Stored data entries:
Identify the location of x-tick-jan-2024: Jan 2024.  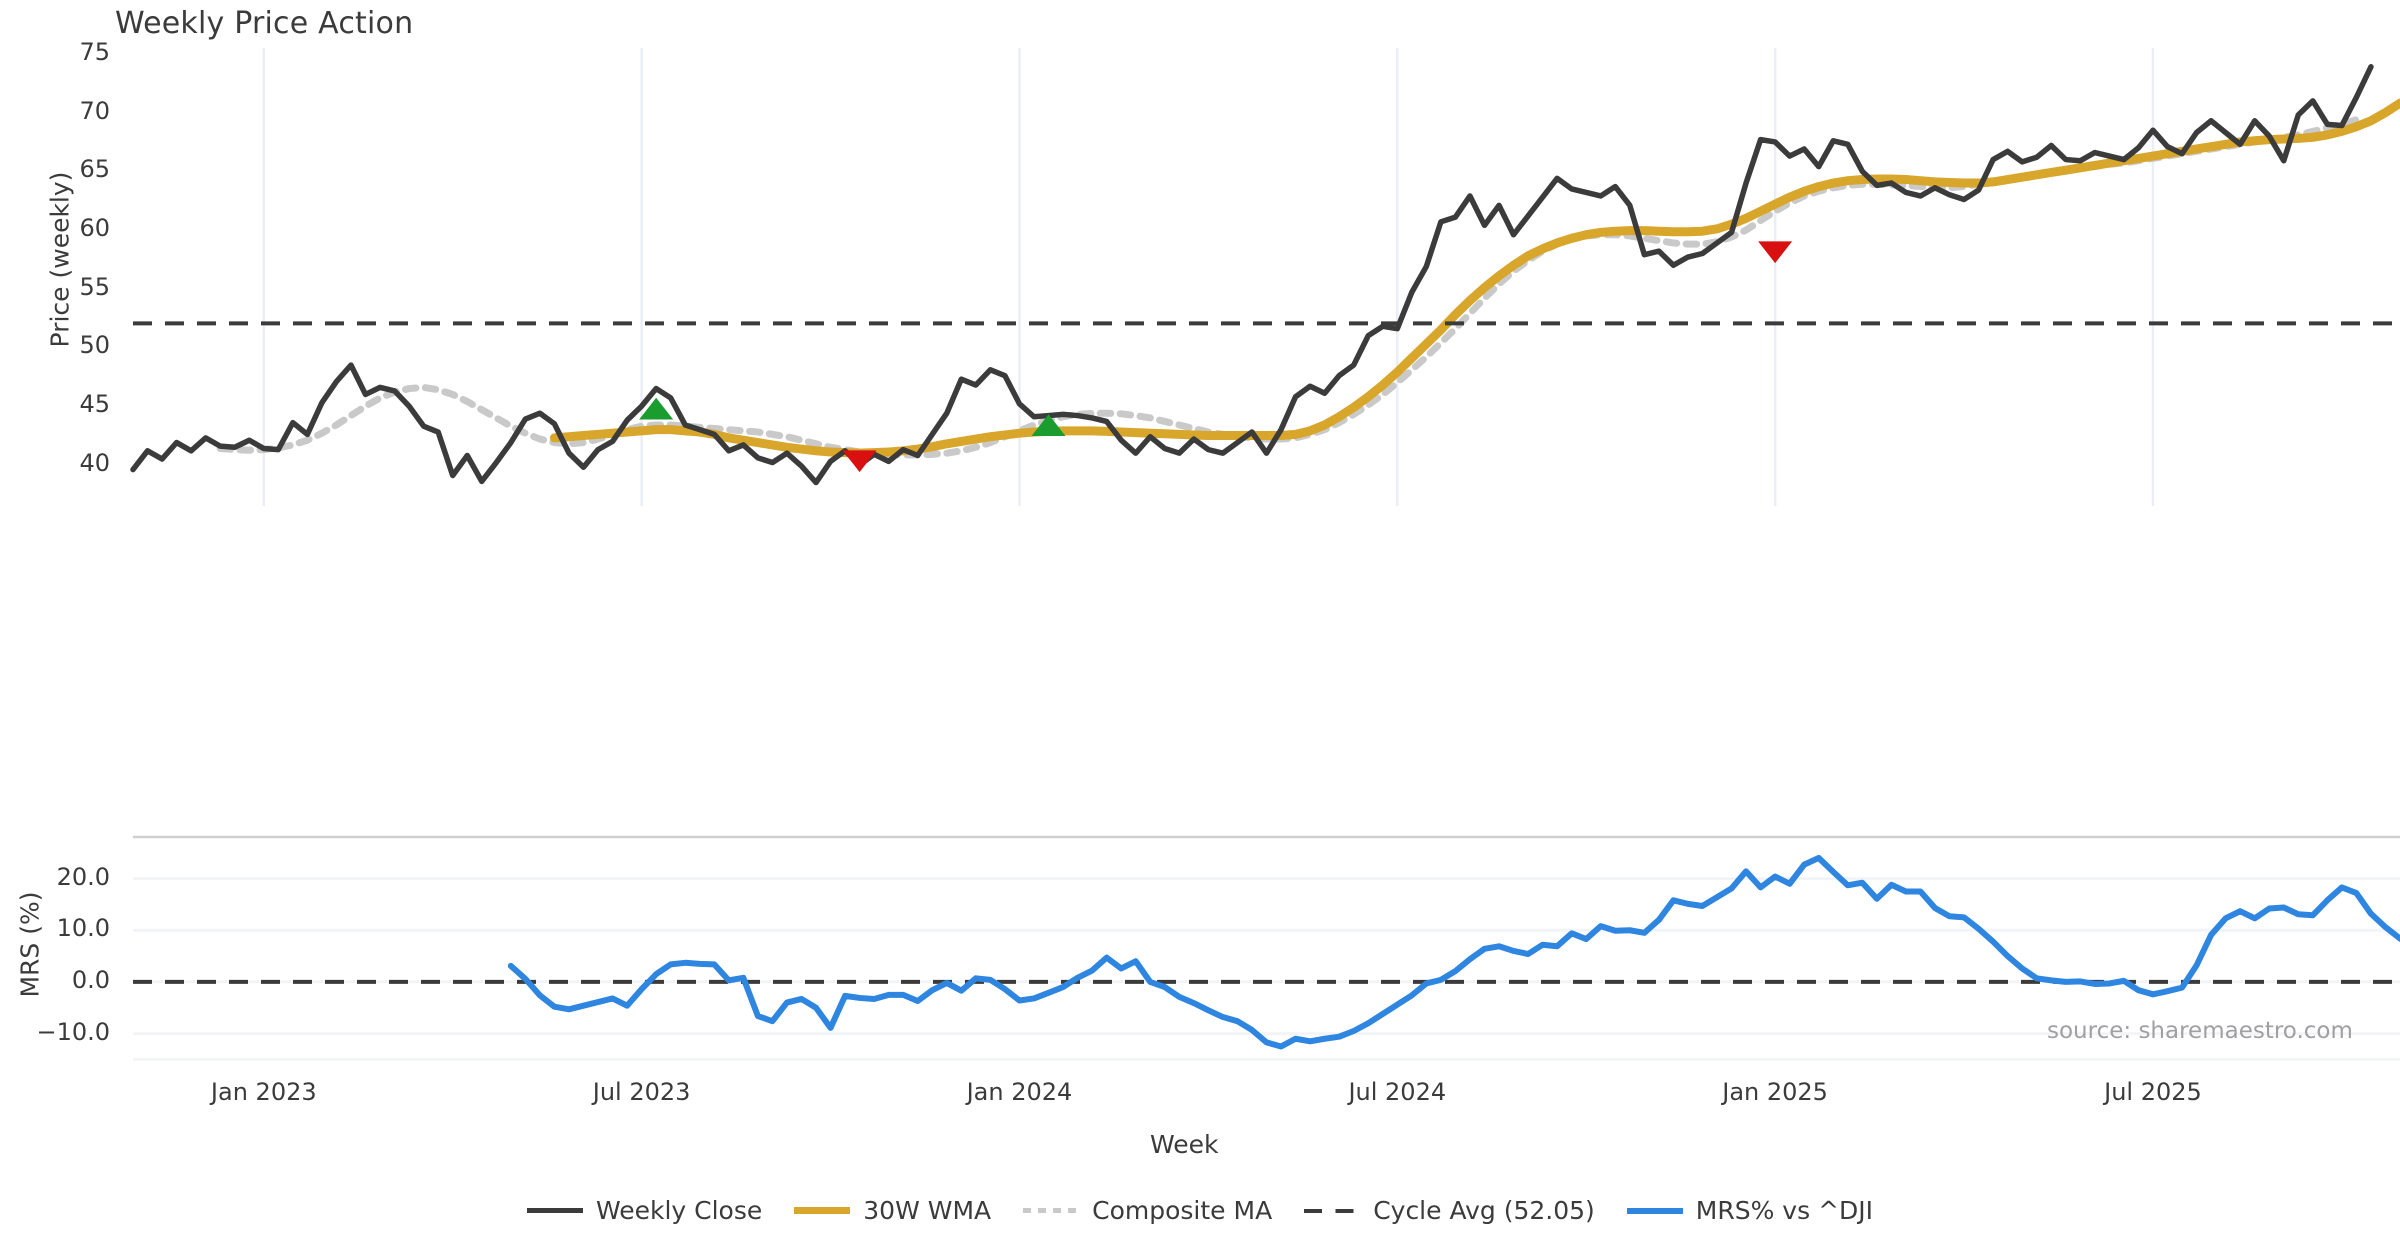
(1020, 1092).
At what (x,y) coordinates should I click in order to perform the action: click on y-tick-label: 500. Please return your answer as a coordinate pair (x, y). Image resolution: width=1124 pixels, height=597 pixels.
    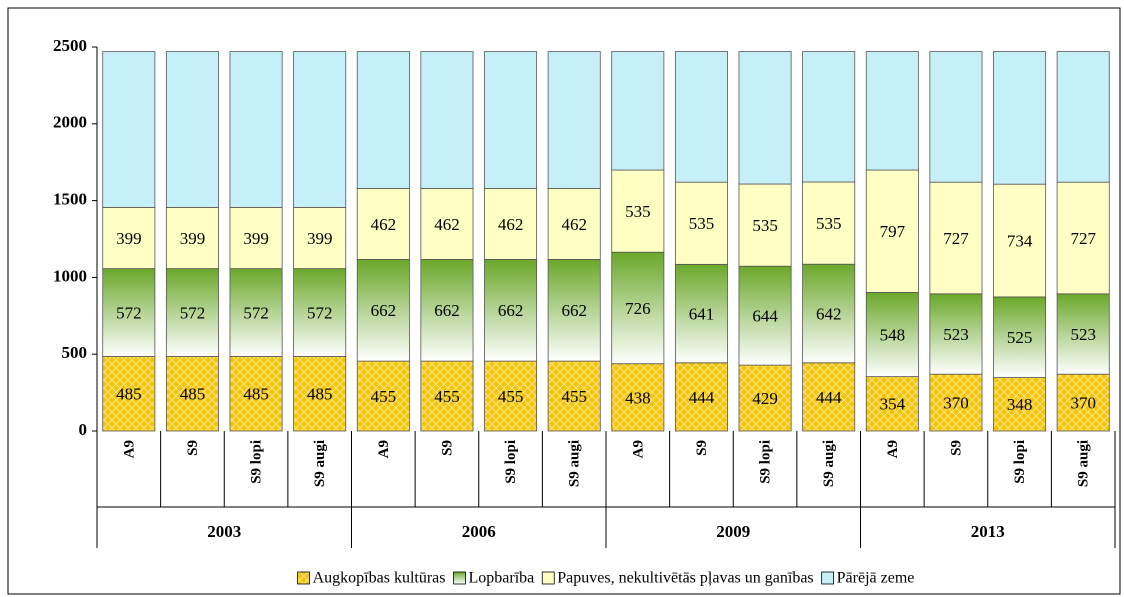
    Looking at the image, I should click on (75, 352).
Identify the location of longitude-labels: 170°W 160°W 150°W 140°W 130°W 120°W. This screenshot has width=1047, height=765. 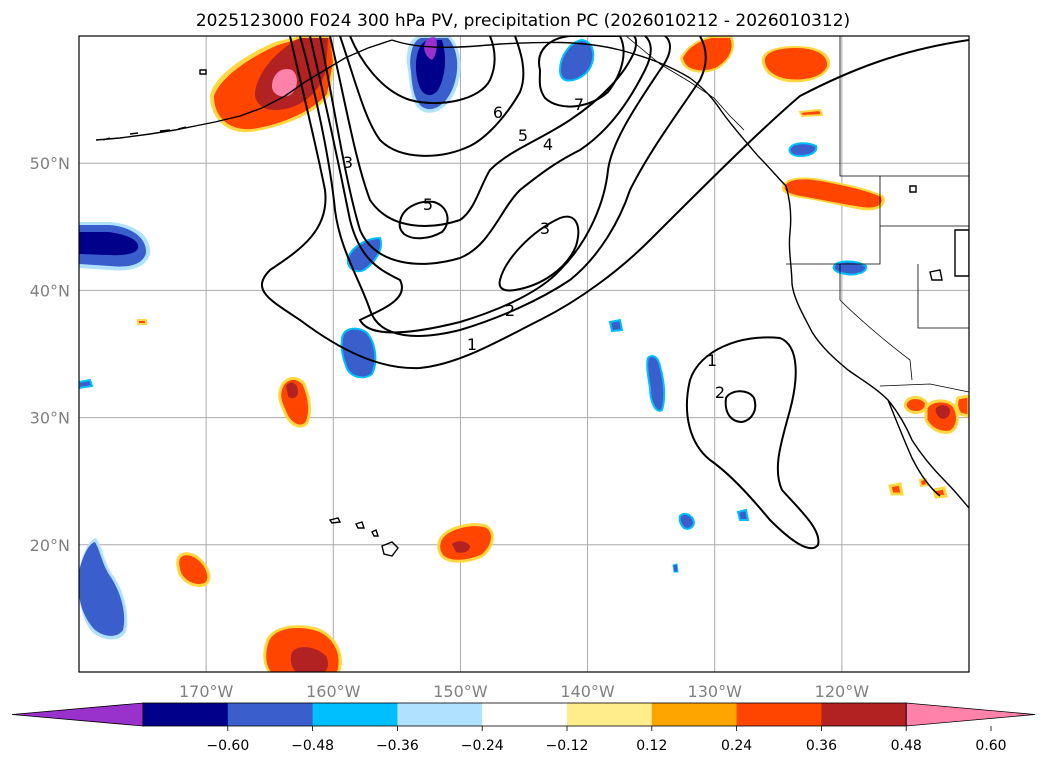
(524, 692).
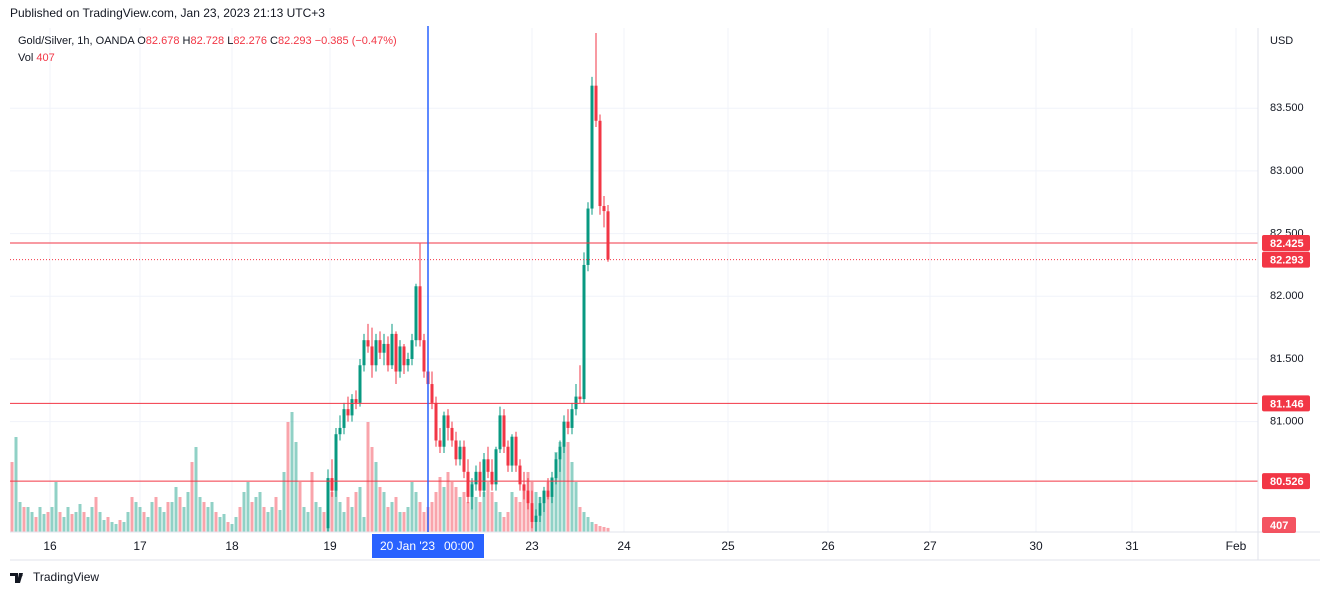 Image resolution: width=1328 pixels, height=601 pixels. What do you see at coordinates (1132, 546) in the screenshot?
I see `x-tick-label: 31` at bounding box center [1132, 546].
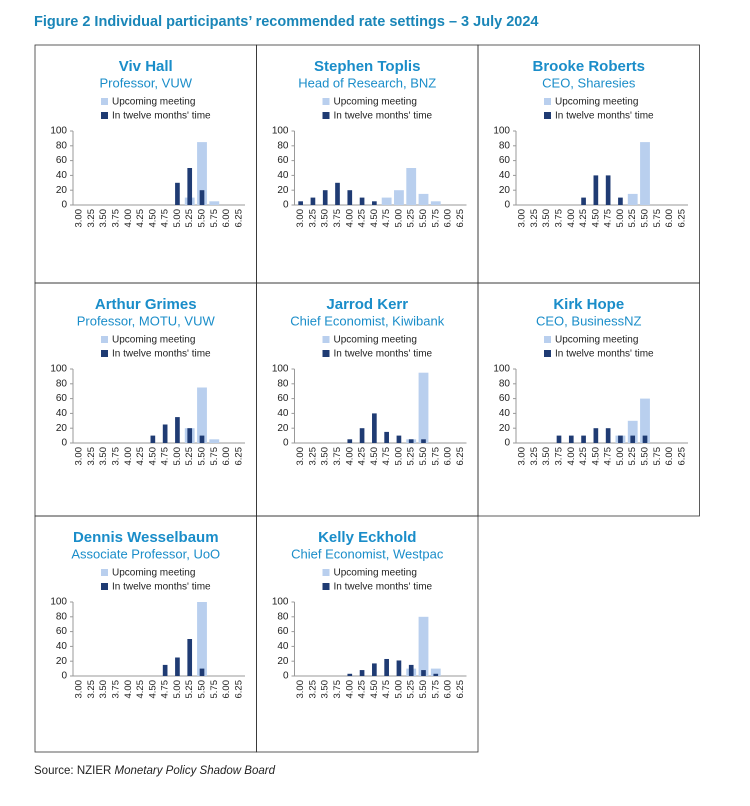  I want to click on chart-subtitle: Associate Professor, UoO, so click(146, 554).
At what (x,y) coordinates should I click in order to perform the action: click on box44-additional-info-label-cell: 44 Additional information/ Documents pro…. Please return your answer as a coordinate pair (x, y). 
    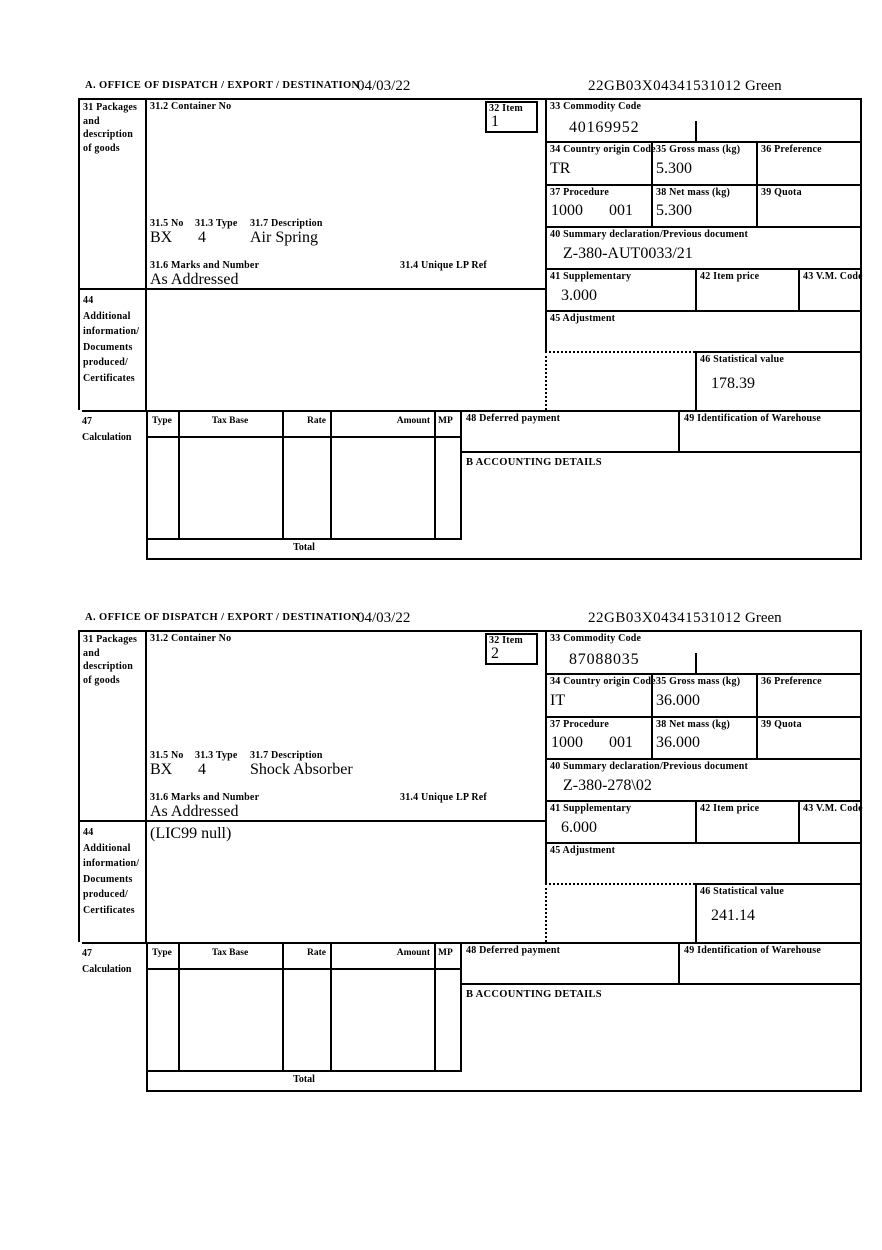
    Looking at the image, I should click on (112, 349).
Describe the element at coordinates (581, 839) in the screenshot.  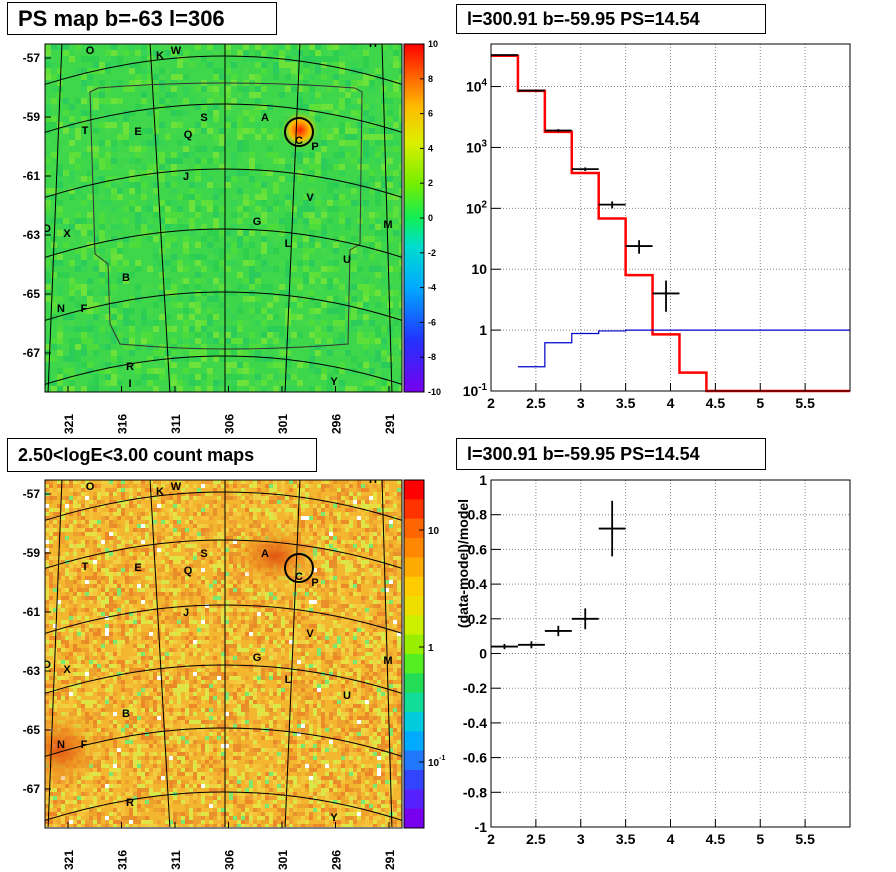
I see `x-tick-label: 3` at that location.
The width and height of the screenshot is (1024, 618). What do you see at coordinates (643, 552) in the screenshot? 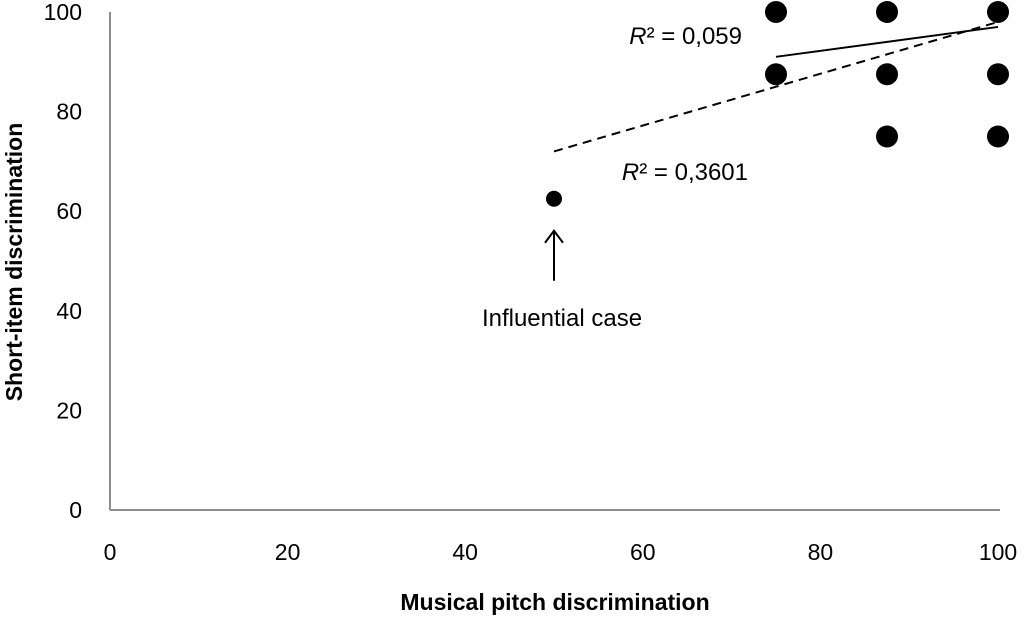
I see `x-tick-label: 60` at bounding box center [643, 552].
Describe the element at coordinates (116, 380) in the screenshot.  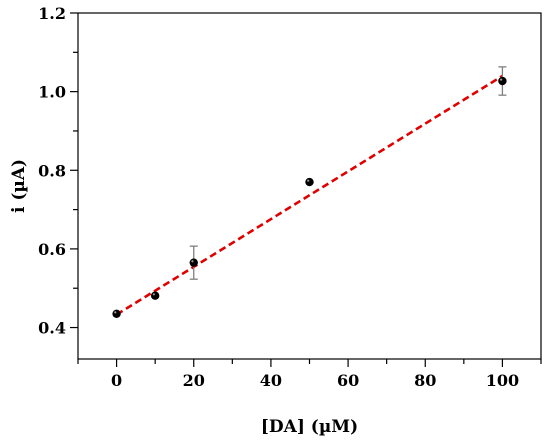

▸ **Work required**
Extract every line of the records above word for word, leaving out the pictures.

▸ **Answer**
Identify the location of x-tick-jan-2024: Jan 2024.  
(1020, 1092).
At what (x,y) coordinates should I click in order to perform the action: click on y-tick-label: 500. Please return your answer as a coordinate pair (x, y). Image resolution: width=1124 pixels, height=597 pixels.
    Looking at the image, I should click on (75, 352).
Identify the location of longitude-labels: 170°W 160°W 150°W 140°W 130°W 120°W. This screenshot has width=1047, height=765. 
(524, 692).
 Image resolution: width=1328 pixels, height=601 pixels. What do you see at coordinates (1132, 546) in the screenshot?
I see `x-tick-label: 31` at bounding box center [1132, 546].
  I want to click on chart-subtitle: Associate Professor, UoO, so click(146, 554).
At what (x,y) coordinates should I click in order to perform the action: click on box44-additional-info-label-cell: 44 Additional information/ Documents pro…. Please return your answer as a coordinate pair (x, y). 
    Looking at the image, I should click on (112, 349).
Describe the element at coordinates (581, 839) in the screenshot.  
I see `x-tick-label: 3` at that location.
The width and height of the screenshot is (1024, 618). What do you see at coordinates (643, 552) in the screenshot? 
I see `x-tick-label: 60` at bounding box center [643, 552].
Describe the element at coordinates (116, 380) in the screenshot.  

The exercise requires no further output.